Biofilms as poroelastic materials

TL;DR

This work develops a three‑dimensional poroelastic model for biofilms spreading on an agar/air interface, treating the biofilm as a biphasic mixture of biomass and interstitial liquid. Elastic deformation, fluid transport, osmotic effects, and chemical species are coupled, with two moving boundaries described by Von Kármán equations at the biofilm–agar interface and lubrication theory at the biofilm–air interface. The authors couple the continuum model to discrete cellular activity via cellular automata to generate residual growth stresses, and they introduce an image‑processing–based ROF denoising step to smooth these tensors for stable numerical integration. This framework enables unified analysis of swelling, wrinkle formation, and spreading driven by nutrient uptake and osmotic flux, with potential implications for understanding biofilm resilience and infection control.

Abstract

Biofilms are bacterial aggregates encased in a self-produced polymeric matrix which attach to moist surfaces and are extremely resistant to chemicals and antibiotics. Recent experiments show that their structure is defined by the interplay of elastic deformations and liquid transport within the biofilm, in response to the cellular activity and the interaction with the surrounding environment. We propose a poroelastic model for elastic deformation and liquid transport in three dimensional biofilms spreading on agar surfaces. The motion of the boundaries can be described by the combined use of Von Karman type approximations for the agar/biofilm interface and thin film approximations for the biofilm/air interface. Bacterial activity informs the macroscopic continuous model through source terms and residual stresses, either phenomenological or derived from microscopic models. We present a procedure to estimate the structure of such residual stresses, based on a simple cellular automata description of bacterial activity. Inspired by image processing, we show that a filtering strategy effectively smooths out the rough tensors provided by the stochastic cellular automata rules, allowing us to insert them in the macroscopic model without numerical instability.
Paper Structure (13 sections, 47 equations, 3 figures)

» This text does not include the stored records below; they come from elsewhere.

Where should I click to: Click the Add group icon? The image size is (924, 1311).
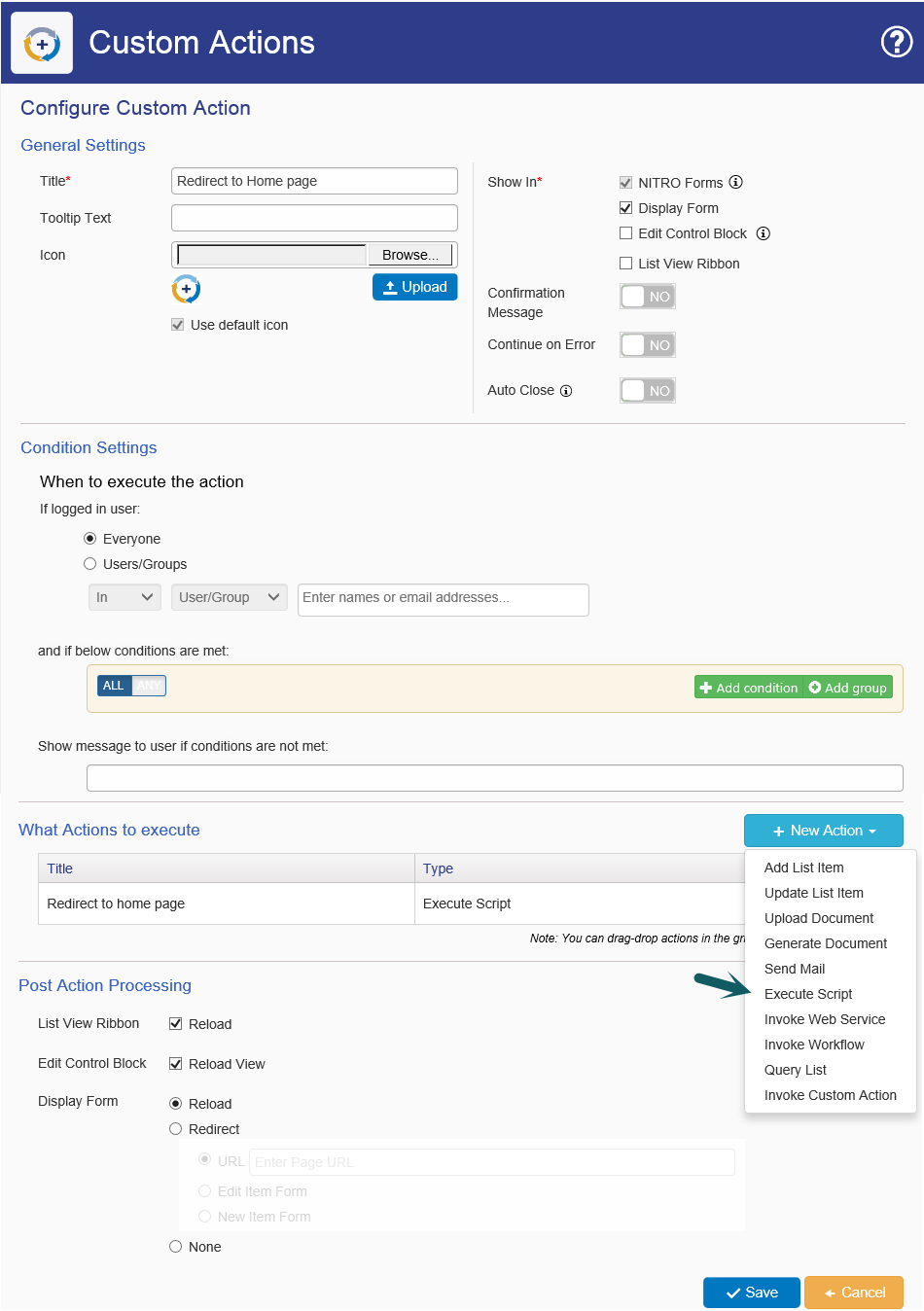coord(815,687)
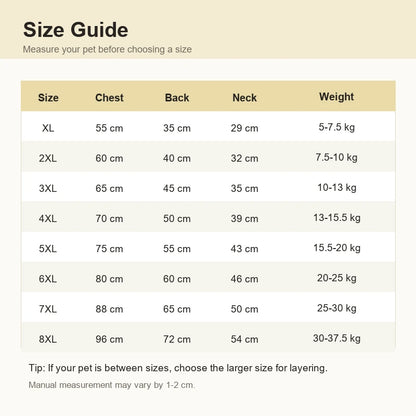Click the manual measurement note
This screenshot has height=416, width=416.
112,385
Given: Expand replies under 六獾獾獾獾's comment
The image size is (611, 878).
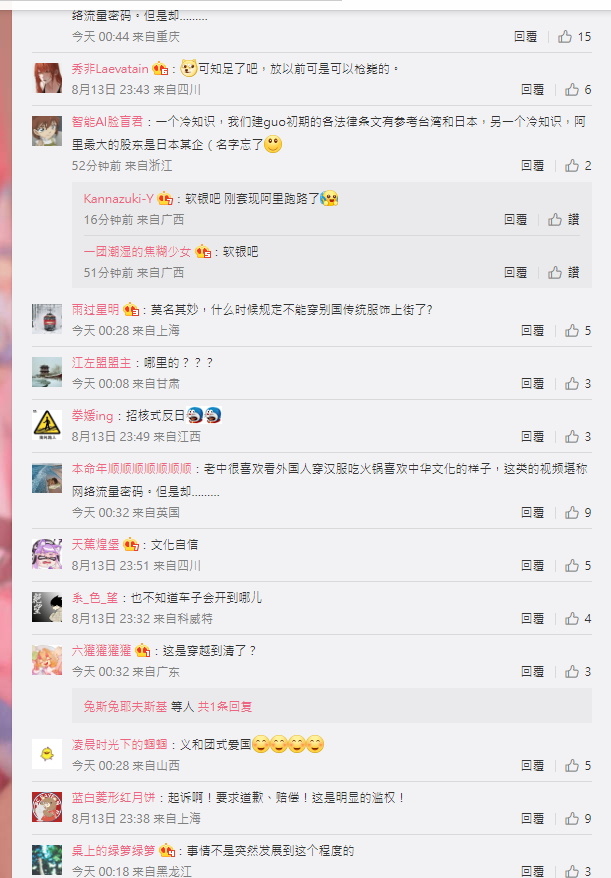Looking at the screenshot, I should point(225,707).
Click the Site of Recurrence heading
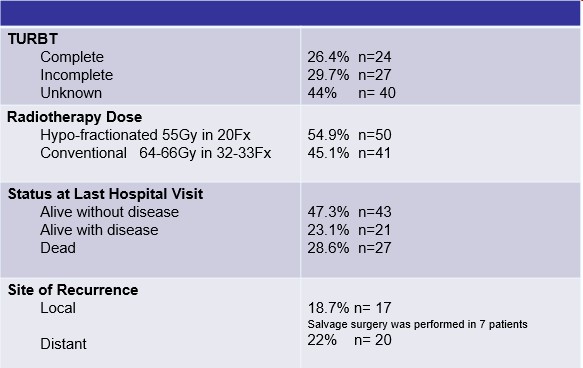 point(73,290)
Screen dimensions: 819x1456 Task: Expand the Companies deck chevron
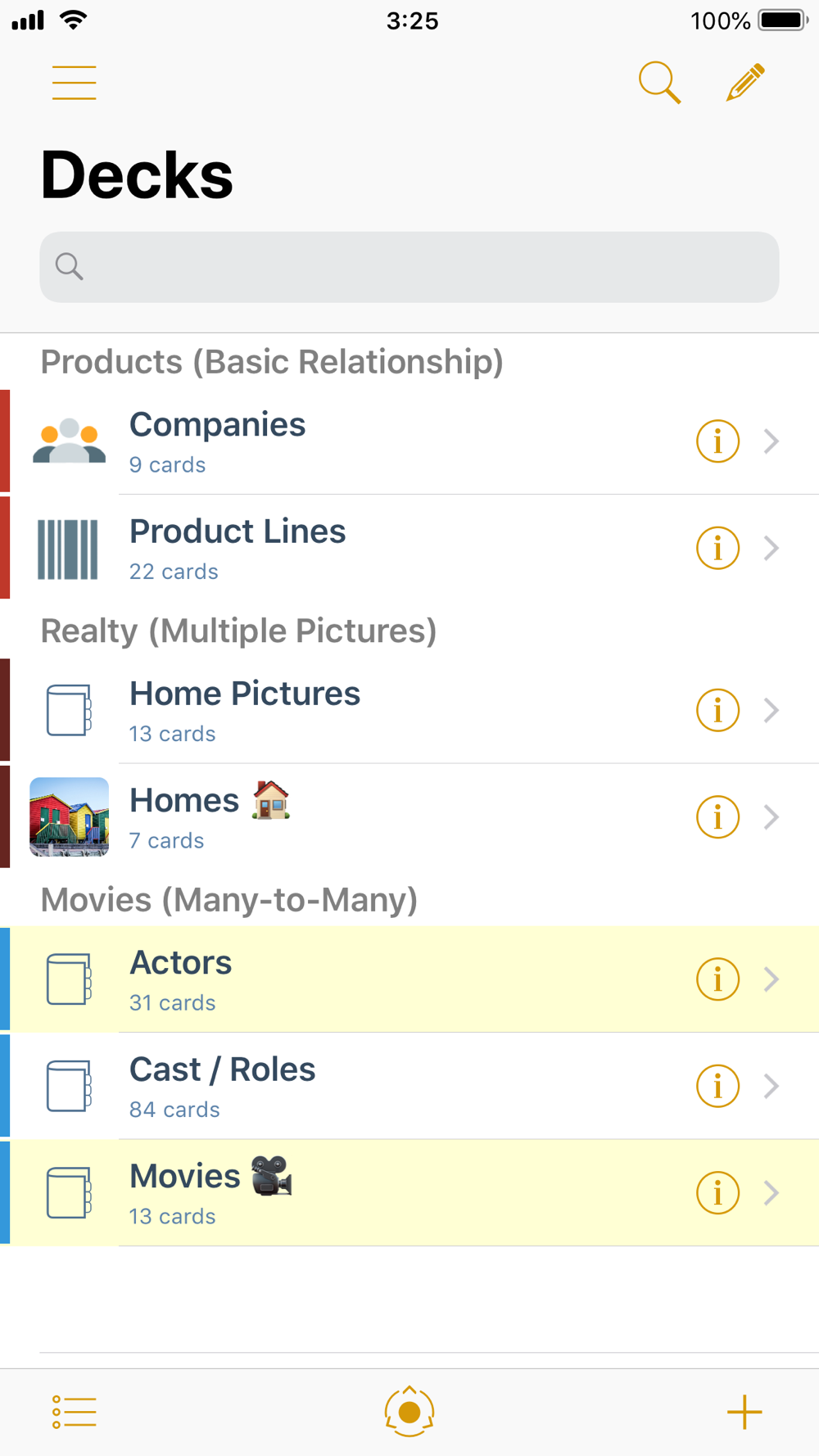click(x=771, y=441)

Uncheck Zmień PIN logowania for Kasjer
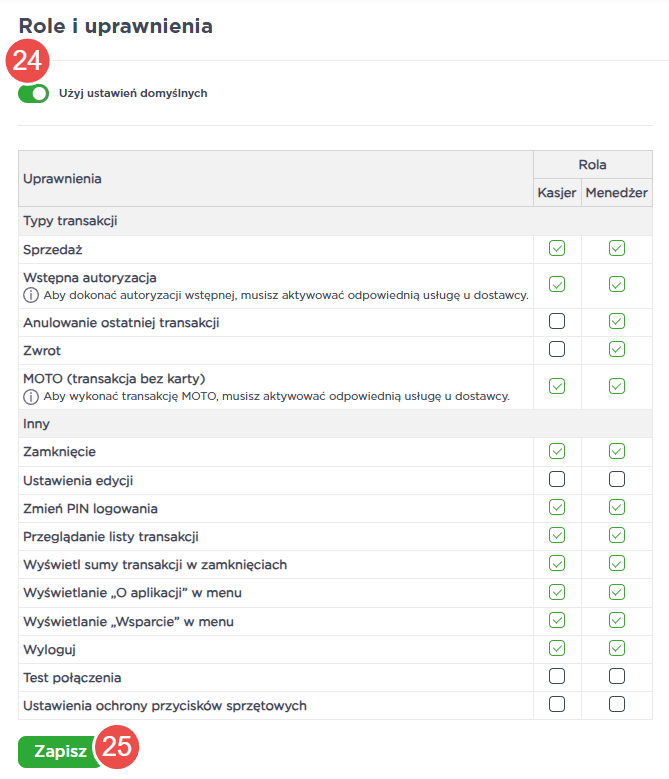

This paper contains 13 sections, 47 equations, 3 figures.

Figures (3)

  • Figure 1: Schematic representation of a biofilm: (a) Microscopic structure containing biomass (cells, polymeric mesh forming the extracellular matrix), fluid and dissolved substances, (b) Macroscopic view of the configuration under study: a biofilm growing on an agar block in contact with air.
  • Figure 2: Wrinkle branching and coarsening in a spreading film.
  • Figure 3: (a) $\varepsilon_{11}^0$ component of the residual strain tensor when $N=1$. (b) Averaged $\varepsilon_{11}^0$ component when $N=10$. (c) Averaged $\varepsilon_{11}^0$ component when $N=100$. (d) Filtered $\varepsilon_{11}^0$ component when $N=1$. (e) Filtered $\varepsilon_{11}^0$ component when $N=10$. (f) Filtered $\varepsilon_{11}^0$ component when $N=100$. The light peaks mark regions where the inicial cell population is larger. In those regions, the nutrient concentration depletes while the waste concentration increases, triggering cell dead by lack of resources and biochemical stress. Stresses become higher in the outer ring due to higher availability of resources and higher division rates. As the number of averaged $N$ runs of the cellular automata step grows, the averages become smoother and the underlying spatial structure is better defined. Using filters, the spatial structure is already visible when $N=1$ and is well defined with a few more trials.